Last week, Emotional Traffic by Tim McGraw debuted at No. 2 on the Billboard album chart. It is McGraw’s best album ever. How do I know that? There was a sticker proclaiming as much right on the album cover. And what was the source of this high praise? That venerable publication Rolling Stone? Perhaps AllMusic.com? Could it have been Brooks and/or Dunn?
No, the words came from Mr. Tim McGraw himself.
Are you allowed to say that? I mean, every musician thinks it (and writer, and artist, and director, and architect, etc. etc.). And the proud thought is expressed in interviews now and again. But to put it out there in print?
For one, he’s setting himself up for failure. The law of diminishing returns often applies to veteran musical acts. It’s hard to recapture the magic or energy of those early recordings. But the critics are madly in love with the idea of a late-career masterwork. (Well, except for Pitchfork, which gives a 5.7 to any album by an artist over age 50.) The comeback album. The return to form. Rolling Stone promised me all this for Bob Dylan’s 1986 release Knocked Out Loaded. Wait, which album? Exactly. And we loyal fans are suckers, always holding out hope for another classic, and usually being underwhelmed by yet another lackluster effort.

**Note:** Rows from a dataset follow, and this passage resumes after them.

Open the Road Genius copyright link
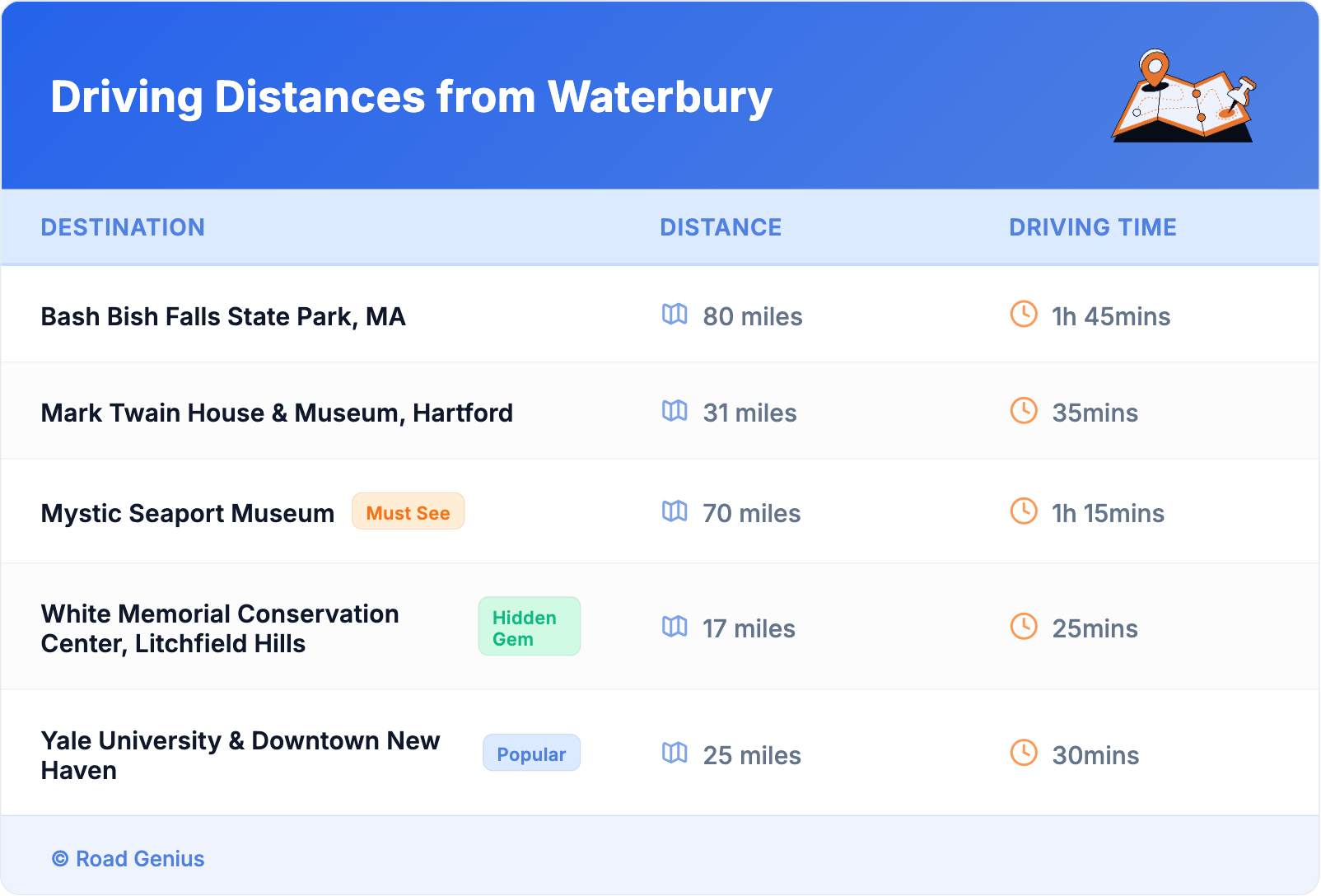This screenshot has width=1321, height=896. coord(128,859)
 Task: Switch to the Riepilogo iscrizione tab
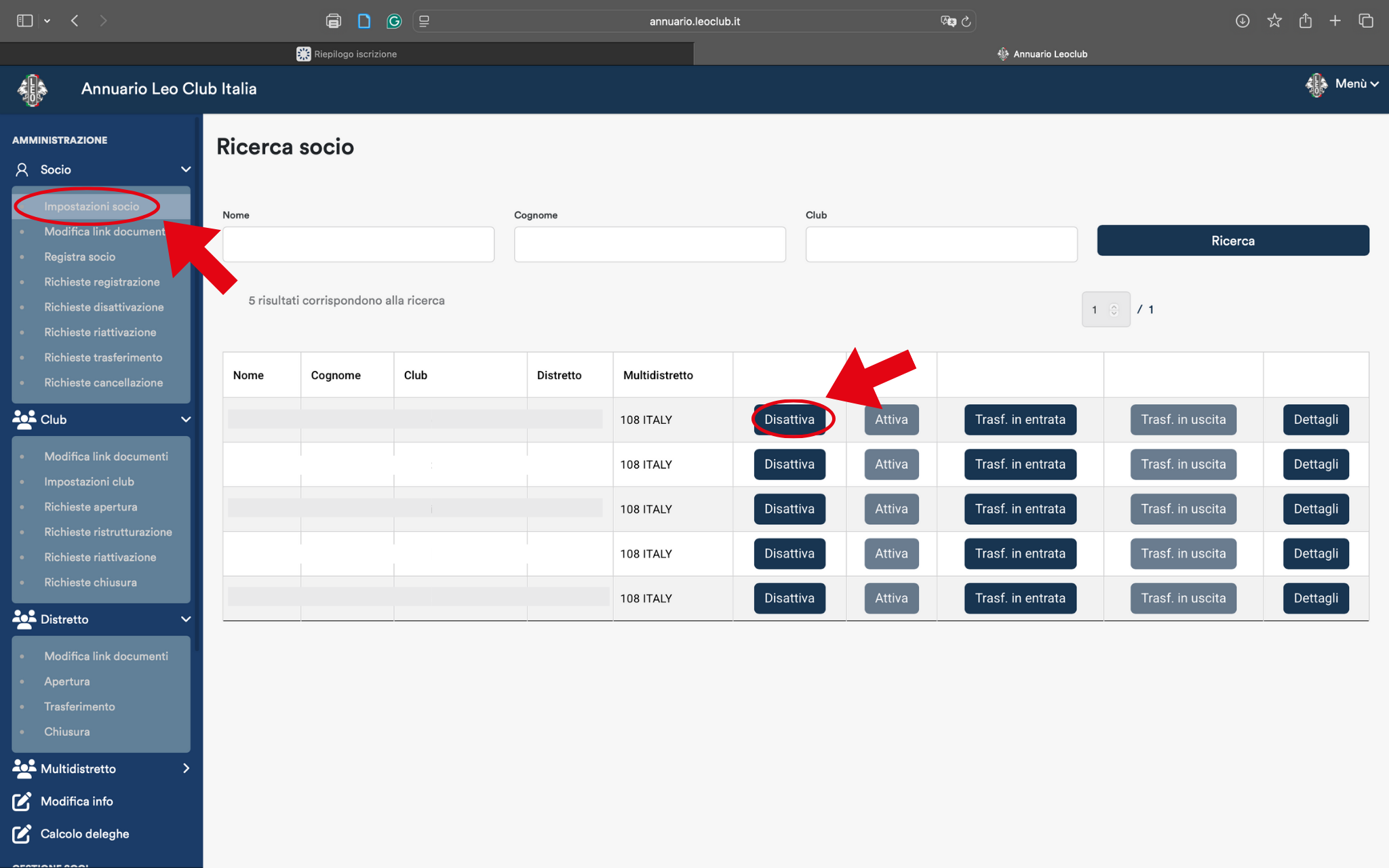(x=347, y=54)
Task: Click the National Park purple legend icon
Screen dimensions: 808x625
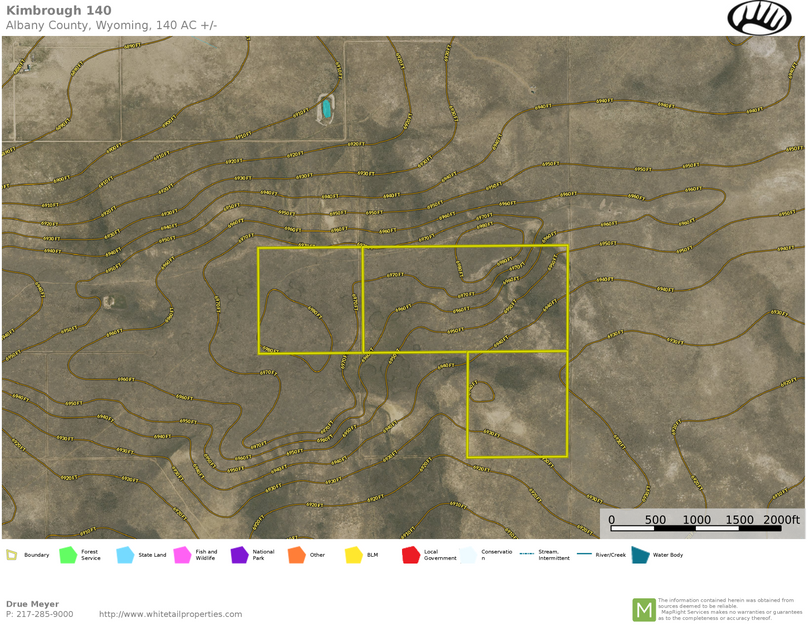Action: [239, 554]
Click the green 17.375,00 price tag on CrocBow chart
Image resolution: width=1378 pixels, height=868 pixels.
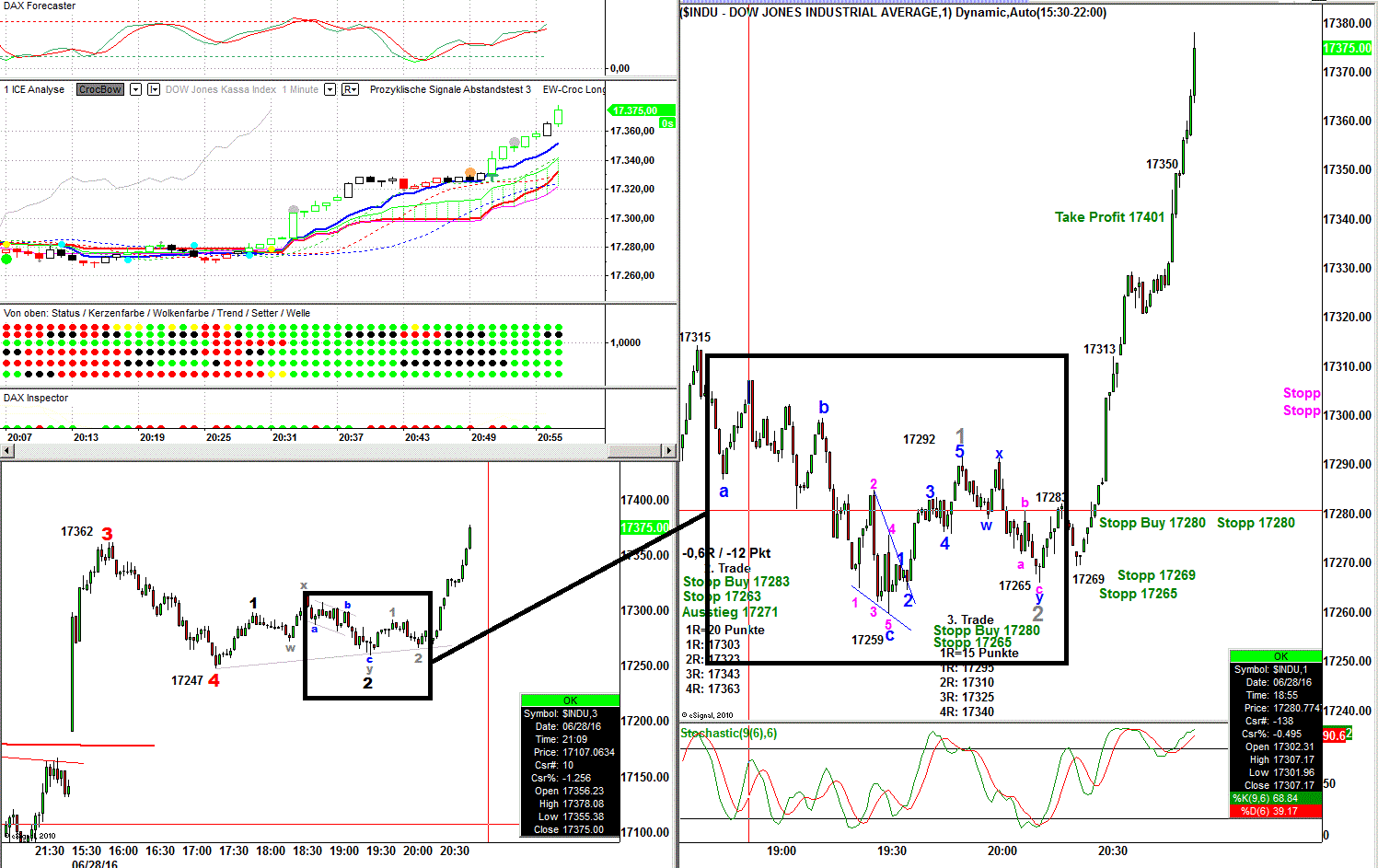pos(635,110)
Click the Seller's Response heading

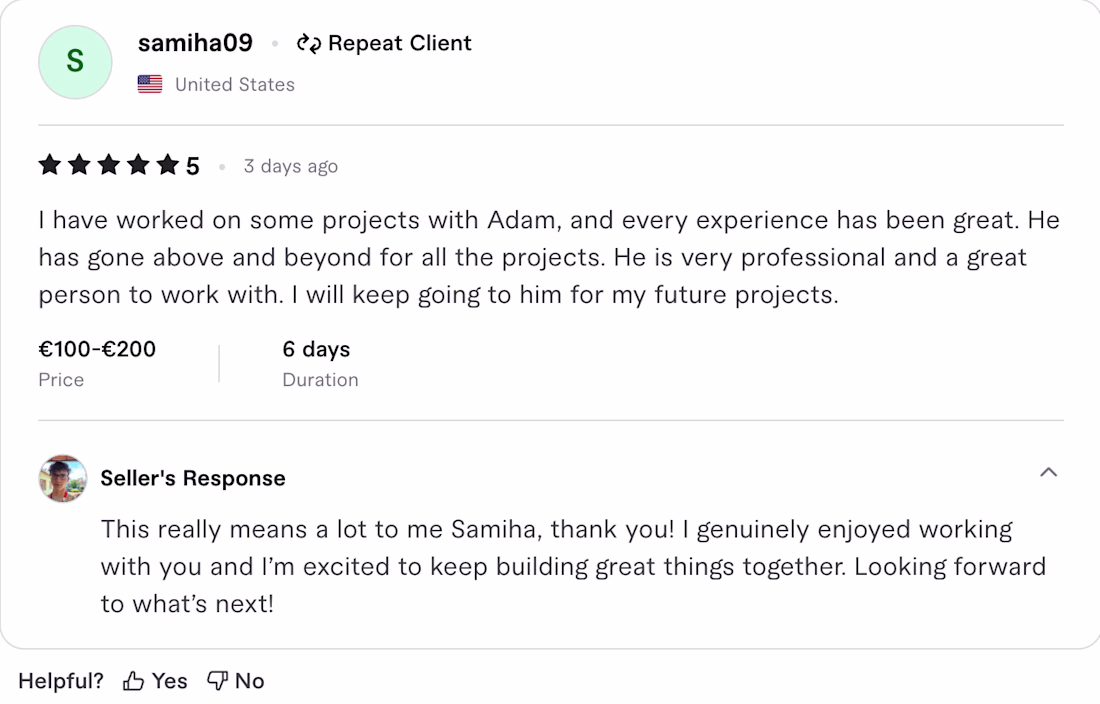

Which is not to give the impression that I am a loyal fan of Tim McGraw. I’m not even 100% sure who he is. He’s a country guy, I know that. (Cowboy hat.) He is or was married to Faith Hill, who is… blonde and… also a country artist. With crossover appeal! I think he is the son of Tug McGraw, relief pitcher for the Mets and Phillies who said “Ya gotta believe” and jumped up in the air after winning the World Series, and later got a brain tumor and died, which was sad.
So I can’t definitively say whether Emotional Traffic is indeed Tim McGraw’s best album ever, having never heard any of his albums. I’ll leave that decision to those most familiar with his work. But Tim, you’re a bit too close to the material to judge it fairly.
Clearly, we are well into the Age of Shameless Self-Promotion. This is partly out of necessity: Many traditional publicity channels have dried up, forcing creative types to toot their own proverbial horns. But also, we’re all really, really fond of ourselves, aren’t we? We share anything and everything, without much regard whether anyone will actually care. I’m just as guilty as anyone. Soon I’ll be clicking “Share” on this essay—without running it by any sort of gatekeeper—with hopes that you’ll read it, like it, “Like” it. Hoping to entertain, yes, but feeding that ego as well, feeding that gnawing need for attention.
Soon, every item everywhere will have a sticker on it:
• “My best turkey sandwich ever” — short-order cook Tommy
• “My best double-yellow line ever” — Ed on the road crew
• “My best my-best sticker ever” — Mr. Stevenson, CEO, Acme Sticker Company
I’m hoping that Tim McGraw’s next album—no doubt a stripped-down, back-to-his-roots affair—will be titled Just Shut Up and Do Your Job, Willya?
I recently created “my lamest attempt at a fried egg ever.” Boy, I should have taken a picture of that ugly thing.
Anyway, we are great! GO US!!
That should go in a museum devoted solely to your kitchen projects!
Are you sure he isn’t quoting the lyrics from the track that is also advertised on the front of the album – Better Than I Used to Be?
I was surprised no one posted their best comment ever, so I will.